(Data)

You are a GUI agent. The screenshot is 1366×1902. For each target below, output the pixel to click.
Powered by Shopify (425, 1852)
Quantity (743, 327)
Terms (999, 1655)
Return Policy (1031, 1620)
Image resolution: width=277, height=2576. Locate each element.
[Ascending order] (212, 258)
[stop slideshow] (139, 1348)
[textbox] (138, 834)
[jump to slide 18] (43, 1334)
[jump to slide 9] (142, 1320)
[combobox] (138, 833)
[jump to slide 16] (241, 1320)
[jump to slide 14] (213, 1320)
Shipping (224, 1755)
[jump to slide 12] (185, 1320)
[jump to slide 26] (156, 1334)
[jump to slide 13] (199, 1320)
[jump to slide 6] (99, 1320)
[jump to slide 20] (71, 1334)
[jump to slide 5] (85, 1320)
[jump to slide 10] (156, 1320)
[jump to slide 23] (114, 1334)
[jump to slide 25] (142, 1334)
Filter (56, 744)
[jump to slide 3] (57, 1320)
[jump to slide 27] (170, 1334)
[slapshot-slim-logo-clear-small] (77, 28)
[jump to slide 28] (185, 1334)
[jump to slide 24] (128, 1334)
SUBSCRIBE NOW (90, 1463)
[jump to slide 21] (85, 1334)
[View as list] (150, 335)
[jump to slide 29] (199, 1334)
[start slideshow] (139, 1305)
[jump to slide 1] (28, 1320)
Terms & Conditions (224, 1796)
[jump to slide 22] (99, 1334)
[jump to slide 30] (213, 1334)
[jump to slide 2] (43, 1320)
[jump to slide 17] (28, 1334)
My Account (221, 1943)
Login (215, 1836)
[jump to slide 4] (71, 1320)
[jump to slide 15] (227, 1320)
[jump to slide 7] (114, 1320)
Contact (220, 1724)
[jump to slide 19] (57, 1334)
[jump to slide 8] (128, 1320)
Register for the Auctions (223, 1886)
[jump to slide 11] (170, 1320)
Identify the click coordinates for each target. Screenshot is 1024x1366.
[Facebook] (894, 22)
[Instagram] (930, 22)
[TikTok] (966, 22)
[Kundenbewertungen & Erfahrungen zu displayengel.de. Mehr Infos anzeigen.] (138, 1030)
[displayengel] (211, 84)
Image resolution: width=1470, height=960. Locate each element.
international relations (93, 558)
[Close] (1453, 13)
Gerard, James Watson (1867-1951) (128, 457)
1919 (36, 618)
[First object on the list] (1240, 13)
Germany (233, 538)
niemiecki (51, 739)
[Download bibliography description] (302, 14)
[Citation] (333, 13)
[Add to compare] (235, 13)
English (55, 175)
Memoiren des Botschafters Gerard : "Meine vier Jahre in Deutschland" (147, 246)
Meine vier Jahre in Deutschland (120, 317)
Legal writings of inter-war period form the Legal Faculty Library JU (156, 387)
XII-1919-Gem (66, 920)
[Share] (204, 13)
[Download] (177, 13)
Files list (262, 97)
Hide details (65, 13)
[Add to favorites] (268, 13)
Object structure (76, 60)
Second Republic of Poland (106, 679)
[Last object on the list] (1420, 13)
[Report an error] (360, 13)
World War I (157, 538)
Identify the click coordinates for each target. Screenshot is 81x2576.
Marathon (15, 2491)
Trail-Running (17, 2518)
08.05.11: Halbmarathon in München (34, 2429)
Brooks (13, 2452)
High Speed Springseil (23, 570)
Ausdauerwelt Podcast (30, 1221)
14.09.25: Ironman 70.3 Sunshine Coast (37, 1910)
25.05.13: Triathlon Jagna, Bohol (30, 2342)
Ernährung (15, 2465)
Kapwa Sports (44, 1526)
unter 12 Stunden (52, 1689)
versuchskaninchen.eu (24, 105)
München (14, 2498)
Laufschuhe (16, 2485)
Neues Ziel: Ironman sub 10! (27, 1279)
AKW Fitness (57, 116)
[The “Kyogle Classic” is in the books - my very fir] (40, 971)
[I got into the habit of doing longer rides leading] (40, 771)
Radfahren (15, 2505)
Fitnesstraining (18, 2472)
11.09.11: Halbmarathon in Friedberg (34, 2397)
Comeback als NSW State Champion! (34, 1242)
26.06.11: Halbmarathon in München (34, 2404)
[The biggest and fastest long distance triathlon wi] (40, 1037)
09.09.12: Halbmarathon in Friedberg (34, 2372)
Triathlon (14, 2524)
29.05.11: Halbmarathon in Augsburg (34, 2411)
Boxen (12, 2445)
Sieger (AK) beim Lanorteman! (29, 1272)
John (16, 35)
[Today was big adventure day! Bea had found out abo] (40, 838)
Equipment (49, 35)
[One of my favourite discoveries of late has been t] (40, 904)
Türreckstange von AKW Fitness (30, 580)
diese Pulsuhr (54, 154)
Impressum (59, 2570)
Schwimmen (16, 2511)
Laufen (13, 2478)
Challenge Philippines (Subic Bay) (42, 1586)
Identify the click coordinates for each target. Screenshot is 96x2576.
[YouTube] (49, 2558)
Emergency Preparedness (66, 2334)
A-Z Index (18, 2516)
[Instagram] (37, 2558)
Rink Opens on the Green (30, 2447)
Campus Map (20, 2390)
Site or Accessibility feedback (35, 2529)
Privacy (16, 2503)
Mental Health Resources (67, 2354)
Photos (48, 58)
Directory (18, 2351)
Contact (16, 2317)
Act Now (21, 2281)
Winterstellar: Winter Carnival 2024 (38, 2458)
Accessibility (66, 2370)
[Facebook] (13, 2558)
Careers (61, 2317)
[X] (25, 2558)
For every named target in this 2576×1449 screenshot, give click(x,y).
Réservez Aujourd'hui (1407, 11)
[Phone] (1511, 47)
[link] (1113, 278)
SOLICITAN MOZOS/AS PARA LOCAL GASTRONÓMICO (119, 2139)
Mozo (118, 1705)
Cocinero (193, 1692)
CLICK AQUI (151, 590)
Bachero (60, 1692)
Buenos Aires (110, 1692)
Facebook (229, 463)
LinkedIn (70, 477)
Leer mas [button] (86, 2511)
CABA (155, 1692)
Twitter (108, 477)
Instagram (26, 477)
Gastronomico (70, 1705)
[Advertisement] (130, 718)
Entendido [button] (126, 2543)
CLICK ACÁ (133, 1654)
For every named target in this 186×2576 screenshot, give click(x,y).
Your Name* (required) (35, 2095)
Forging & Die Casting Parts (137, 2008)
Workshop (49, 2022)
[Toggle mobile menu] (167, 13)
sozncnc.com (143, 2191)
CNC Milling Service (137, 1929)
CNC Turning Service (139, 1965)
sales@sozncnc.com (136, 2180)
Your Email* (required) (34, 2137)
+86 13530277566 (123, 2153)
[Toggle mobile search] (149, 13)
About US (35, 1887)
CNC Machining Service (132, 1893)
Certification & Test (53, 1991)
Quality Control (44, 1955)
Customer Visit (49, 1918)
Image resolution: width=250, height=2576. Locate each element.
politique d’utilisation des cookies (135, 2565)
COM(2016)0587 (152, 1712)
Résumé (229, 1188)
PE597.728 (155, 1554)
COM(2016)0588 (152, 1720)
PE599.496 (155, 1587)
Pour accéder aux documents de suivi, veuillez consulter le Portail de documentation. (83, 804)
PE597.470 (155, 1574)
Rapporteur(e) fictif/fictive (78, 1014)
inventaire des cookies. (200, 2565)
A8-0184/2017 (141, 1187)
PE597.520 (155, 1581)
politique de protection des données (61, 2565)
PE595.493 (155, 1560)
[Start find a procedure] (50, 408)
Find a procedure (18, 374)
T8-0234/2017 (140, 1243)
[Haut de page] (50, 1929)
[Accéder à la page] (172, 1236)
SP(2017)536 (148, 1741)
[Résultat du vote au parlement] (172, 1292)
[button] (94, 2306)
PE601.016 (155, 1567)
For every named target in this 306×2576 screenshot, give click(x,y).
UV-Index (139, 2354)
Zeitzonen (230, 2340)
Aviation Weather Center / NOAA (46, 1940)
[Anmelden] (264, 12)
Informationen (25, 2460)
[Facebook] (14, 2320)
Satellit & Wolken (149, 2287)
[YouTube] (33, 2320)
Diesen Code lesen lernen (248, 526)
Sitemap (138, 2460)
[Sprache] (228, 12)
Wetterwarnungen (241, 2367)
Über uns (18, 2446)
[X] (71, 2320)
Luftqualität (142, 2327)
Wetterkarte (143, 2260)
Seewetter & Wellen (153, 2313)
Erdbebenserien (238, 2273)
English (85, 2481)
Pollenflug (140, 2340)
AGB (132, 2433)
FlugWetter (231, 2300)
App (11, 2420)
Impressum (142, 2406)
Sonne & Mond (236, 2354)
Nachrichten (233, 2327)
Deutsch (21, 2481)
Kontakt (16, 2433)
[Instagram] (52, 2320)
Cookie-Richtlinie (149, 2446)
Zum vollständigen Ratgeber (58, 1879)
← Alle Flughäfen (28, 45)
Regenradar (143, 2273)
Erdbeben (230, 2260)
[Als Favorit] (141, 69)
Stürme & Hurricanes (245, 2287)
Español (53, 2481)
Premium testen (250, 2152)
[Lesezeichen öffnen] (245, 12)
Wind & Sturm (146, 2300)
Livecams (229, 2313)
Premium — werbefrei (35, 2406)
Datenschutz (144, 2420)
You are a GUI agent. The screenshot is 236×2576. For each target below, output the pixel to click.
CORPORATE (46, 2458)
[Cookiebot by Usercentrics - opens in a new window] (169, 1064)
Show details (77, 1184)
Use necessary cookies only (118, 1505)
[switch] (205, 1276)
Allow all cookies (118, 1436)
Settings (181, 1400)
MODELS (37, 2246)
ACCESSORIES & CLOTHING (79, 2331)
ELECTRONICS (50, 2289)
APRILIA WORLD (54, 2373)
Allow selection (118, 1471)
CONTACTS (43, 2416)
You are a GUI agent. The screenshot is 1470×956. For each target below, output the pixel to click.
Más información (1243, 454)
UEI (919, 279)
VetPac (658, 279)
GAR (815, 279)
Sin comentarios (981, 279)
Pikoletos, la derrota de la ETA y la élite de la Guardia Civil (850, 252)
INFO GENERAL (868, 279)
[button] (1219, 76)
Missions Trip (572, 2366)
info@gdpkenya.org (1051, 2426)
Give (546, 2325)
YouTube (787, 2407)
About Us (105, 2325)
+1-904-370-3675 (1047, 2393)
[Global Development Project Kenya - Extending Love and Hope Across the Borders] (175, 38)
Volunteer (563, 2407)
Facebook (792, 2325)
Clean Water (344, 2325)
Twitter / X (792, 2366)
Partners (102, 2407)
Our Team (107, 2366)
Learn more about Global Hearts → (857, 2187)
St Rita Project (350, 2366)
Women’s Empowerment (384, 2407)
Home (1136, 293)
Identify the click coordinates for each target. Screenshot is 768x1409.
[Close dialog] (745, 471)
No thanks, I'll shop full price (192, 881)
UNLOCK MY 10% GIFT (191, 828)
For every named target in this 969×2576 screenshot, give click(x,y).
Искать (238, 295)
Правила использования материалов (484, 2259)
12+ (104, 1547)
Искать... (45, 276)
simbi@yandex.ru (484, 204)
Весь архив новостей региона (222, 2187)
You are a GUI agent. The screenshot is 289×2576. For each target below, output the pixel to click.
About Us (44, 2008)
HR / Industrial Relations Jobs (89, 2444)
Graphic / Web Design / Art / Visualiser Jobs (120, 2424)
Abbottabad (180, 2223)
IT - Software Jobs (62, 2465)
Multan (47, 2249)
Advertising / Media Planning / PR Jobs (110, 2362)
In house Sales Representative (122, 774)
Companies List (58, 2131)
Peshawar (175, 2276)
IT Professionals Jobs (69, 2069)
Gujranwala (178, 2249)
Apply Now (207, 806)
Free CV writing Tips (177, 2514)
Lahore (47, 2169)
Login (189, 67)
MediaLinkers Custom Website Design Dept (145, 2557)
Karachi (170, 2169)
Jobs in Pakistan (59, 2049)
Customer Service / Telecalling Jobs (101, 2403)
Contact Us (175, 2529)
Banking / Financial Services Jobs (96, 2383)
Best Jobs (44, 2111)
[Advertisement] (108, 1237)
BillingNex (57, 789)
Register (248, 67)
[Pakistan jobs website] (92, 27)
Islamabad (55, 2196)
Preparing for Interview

(End Data)

◆ **Problem requirements**: Reprint exactly the lines above that start at the one with "[X] (71, 2320)" and end at the one with "Nachrichten (233, 2327)", keeping both and adding none.

◆ **Exercise output**:
[X] (71, 2320)
Luftqualität (142, 2327)
Wetterkarte (143, 2260)
Seewetter & Wellen (153, 2313)
Erdbebenserien (238, 2273)
English (85, 2481)
Pollenflug (140, 2340)
AGB (132, 2433)
FlugWetter (231, 2300)
App (11, 2420)
Impressum (142, 2406)
Sonne & Mond (236, 2354)
Nachrichten (233, 2327)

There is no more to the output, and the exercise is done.